With a body of strong RF-welded vinyl, a roll-top Dry Seal opening to keep it watertight, massive 115-litre capacity and rugged scrim-reinforced sides and bottom, the Pro Pack is bouncer-tough and big enough to haul an expedition’s costume changes for Shirley Bassey.

It has an adjustable, ventilated suspension system, with padded shoulder and waist straps to make the load carrying easy. These are removable for more convenient conventional travel – because the Pro Pack’s macho good looks could give you cred in any travelling party. Simply beat it up a bit and accessorise with exotic labelling.

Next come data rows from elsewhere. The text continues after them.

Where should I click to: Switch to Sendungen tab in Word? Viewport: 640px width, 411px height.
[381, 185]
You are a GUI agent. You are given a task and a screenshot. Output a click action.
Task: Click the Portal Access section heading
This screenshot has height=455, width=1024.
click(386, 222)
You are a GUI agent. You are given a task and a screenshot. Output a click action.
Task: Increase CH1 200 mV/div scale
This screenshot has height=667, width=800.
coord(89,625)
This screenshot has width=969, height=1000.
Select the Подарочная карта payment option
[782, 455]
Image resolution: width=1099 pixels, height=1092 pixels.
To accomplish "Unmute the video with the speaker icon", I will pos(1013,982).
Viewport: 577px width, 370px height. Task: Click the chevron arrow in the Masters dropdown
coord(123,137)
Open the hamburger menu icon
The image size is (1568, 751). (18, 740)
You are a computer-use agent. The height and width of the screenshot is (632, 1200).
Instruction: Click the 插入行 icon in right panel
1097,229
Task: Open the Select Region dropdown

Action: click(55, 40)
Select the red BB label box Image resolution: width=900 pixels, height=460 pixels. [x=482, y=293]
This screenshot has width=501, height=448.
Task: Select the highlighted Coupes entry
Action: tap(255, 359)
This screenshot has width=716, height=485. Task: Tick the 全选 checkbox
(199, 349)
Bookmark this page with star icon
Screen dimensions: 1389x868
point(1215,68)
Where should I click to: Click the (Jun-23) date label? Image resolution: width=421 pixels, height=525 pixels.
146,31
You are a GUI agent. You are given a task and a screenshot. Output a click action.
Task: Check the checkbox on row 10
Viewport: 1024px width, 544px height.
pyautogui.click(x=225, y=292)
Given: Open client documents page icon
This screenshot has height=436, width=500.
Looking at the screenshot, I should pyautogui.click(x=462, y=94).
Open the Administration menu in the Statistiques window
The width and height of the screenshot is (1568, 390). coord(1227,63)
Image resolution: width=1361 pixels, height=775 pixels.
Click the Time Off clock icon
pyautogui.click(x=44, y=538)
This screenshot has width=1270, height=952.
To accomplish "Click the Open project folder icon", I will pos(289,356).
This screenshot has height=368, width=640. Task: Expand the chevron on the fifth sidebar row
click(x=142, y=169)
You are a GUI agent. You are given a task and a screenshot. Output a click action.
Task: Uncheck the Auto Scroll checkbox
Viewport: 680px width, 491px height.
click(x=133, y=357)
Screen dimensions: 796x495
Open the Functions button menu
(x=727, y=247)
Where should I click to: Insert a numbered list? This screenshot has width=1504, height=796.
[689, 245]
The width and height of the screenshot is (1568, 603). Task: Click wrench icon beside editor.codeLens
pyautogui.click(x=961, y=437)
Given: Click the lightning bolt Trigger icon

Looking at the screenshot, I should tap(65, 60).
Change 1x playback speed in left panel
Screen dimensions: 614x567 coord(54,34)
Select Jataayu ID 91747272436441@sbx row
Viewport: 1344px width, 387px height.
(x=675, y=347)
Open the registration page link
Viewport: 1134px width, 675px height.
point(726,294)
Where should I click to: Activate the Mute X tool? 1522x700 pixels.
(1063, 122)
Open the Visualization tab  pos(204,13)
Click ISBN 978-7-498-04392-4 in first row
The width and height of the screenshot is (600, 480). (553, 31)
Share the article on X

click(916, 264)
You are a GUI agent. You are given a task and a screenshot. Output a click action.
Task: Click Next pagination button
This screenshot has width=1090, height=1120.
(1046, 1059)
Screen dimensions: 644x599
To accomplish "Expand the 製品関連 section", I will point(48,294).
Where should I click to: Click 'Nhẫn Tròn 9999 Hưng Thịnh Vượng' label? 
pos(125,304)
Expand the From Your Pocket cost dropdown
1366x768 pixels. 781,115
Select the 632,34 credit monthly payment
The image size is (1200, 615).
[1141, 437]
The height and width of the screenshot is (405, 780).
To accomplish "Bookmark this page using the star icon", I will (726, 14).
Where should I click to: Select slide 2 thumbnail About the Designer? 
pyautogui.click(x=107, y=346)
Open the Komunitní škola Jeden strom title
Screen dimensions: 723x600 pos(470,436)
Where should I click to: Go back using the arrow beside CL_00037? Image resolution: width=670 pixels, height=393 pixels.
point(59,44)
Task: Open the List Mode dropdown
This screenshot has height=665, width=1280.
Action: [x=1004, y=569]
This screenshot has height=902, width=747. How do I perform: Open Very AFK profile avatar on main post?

SealLine is an interesting outfit, set up in Seattle by a couple of ex-Boeing guys laid-off in a 1970s “restructuring”. That’s still their base, with their other main manufacturing facility in Cork. A few retailers here carry some of their products, but not extensively it seems, which is a pity given this is a top-speced brand with a strong Irish angle.

  • Cost $169.95 (€128), from moontrail.com.

Wind-up LED LanternHere's a neat little multi-tasker for your next festival campsite or hunting-fishing, find-yourself excursion: a Wind-Up LED Lantern. You can charge it fully in advance from an adapter or your car's 12V socket to give about four hours full power, which, while not exactly being the Fastnet Light, will let you see what you've fallen over in the tent. There are two brightness settings.

You can then top-up the juice with a bit of elbow grease, say five minutes’ winding, giving you about another half an hour. Unless you’ve arms like Popeye, you’re certainly not going to outwind its LEDs, which last an environmentally enlightened 50,000 hours of use. A bonus is a USB slot that will recharge some, but not all personal electronics, such as a phone or MP3 player. It all depends on your voltage. And your patience.

There are a quite a few of these gadgets around – this space-saving collapsible one is available from Argos.